Solution: An ingredient-first flavor teacher: (1) Pick the cheap staple you're stuck with — the app is organized by ingredient, not by recipe; (2) Learn the transferable techniques for that staple (how to press and crisp tofu, how to season and brown canned protein, how to char cabbage, how to bloom spices for beans) via short video micro-lessons; (3) The 'flavor framework' — teaches the universal levers (acid, salt, fat, heat/char, aromatics, umami) so skills transfer across ingredients; (4) 'Fix my bland dish' mode — describe what you made and why it's boring, get a specific flavor fix; (5) Skill progression — track techniques mastered so a new cook builds real competence over time. ICP: Budget-constrained adults aged 18–40, often new cooks, who want to eat healthy and cheap but find the affordable staples bland or unpleasant. They have the ingredients; what they lack is the cooking skill to transform them. One poster captures the stakes: 'I'm poor, so I still eat it if unhappily, but any meal I make that I don't enjoy feels like a waste.'
Ingredient-first + technique-teaching (not recipe-delivering) is the structural inversion.
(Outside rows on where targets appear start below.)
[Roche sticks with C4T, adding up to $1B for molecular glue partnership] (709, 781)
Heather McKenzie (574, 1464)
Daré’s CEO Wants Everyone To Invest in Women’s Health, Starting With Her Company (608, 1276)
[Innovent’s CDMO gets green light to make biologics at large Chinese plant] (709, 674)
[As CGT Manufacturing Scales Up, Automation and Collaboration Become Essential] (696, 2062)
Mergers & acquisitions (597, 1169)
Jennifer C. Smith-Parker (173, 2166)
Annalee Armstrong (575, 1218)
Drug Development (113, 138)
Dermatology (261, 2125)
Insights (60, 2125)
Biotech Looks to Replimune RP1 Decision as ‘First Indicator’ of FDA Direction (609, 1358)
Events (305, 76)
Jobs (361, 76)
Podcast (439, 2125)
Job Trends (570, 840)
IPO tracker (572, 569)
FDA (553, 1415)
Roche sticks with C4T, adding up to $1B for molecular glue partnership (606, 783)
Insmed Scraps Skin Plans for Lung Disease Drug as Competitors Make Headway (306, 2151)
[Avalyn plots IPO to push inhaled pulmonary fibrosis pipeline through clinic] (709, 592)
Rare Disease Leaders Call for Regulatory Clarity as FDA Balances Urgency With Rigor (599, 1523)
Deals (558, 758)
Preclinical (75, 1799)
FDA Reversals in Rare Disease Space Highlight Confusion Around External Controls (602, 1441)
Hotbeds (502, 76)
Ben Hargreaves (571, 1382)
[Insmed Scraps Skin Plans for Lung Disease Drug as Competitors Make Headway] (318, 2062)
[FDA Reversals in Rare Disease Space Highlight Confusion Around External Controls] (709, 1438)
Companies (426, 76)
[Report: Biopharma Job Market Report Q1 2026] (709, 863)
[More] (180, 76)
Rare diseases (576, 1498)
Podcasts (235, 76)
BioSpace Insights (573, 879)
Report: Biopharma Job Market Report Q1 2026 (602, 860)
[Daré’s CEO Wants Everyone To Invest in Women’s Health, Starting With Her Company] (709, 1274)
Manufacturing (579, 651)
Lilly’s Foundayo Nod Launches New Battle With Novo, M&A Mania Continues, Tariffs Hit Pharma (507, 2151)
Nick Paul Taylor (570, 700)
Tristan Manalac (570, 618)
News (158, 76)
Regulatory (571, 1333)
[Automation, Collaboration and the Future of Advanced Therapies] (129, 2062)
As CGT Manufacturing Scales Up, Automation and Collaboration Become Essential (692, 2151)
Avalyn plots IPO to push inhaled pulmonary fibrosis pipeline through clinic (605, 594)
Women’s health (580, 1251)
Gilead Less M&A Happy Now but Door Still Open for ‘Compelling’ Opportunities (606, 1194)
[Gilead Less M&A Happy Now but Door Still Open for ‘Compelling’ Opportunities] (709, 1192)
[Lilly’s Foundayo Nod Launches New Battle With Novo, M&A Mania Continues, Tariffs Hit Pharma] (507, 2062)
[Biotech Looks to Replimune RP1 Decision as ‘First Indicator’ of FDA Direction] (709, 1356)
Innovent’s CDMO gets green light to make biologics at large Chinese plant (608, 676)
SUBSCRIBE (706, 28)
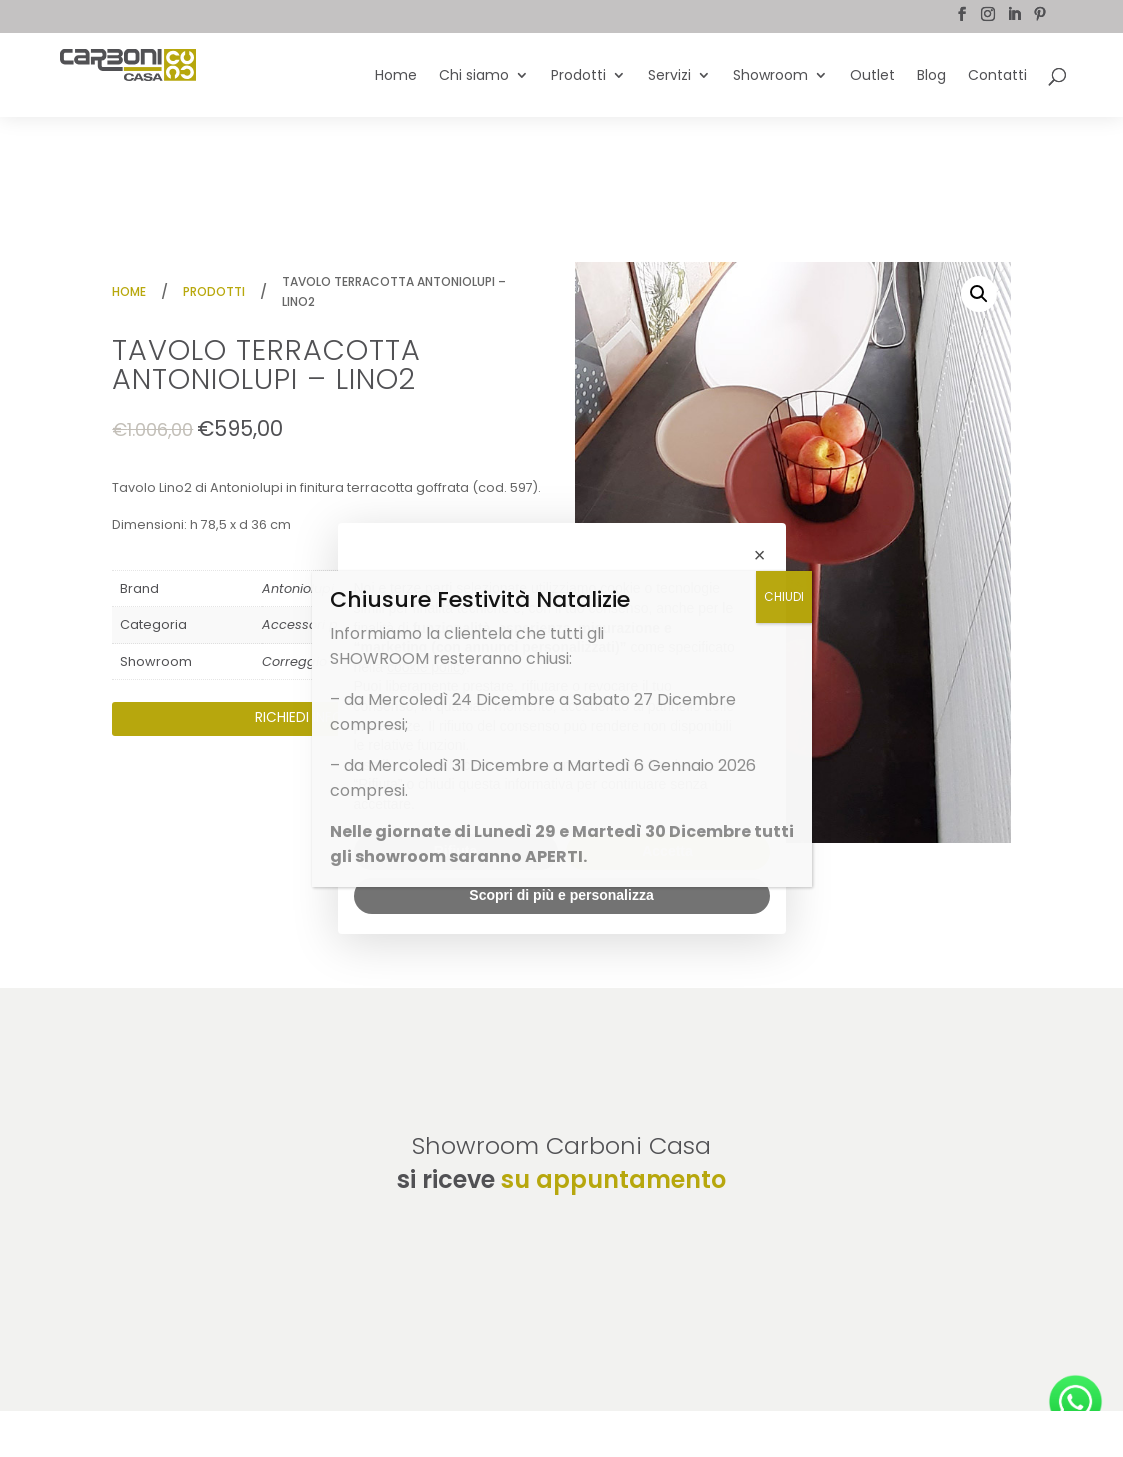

The premise is that the user is stuck with a specific cheap ingredient and needs to make THAT taste good and learn why it works. The 'flavor framework' (acid/salt/fat/heat) turns one-off recipes into durable competence.
“Similar to how Duolingo turned scattered free language content into a structured, progression-based learning app people pay for. This is Duolingo for cheap-staple cooking technique: the raw knowledge is free and scattered, but structured progression and skill tracking create a product worth paying for.”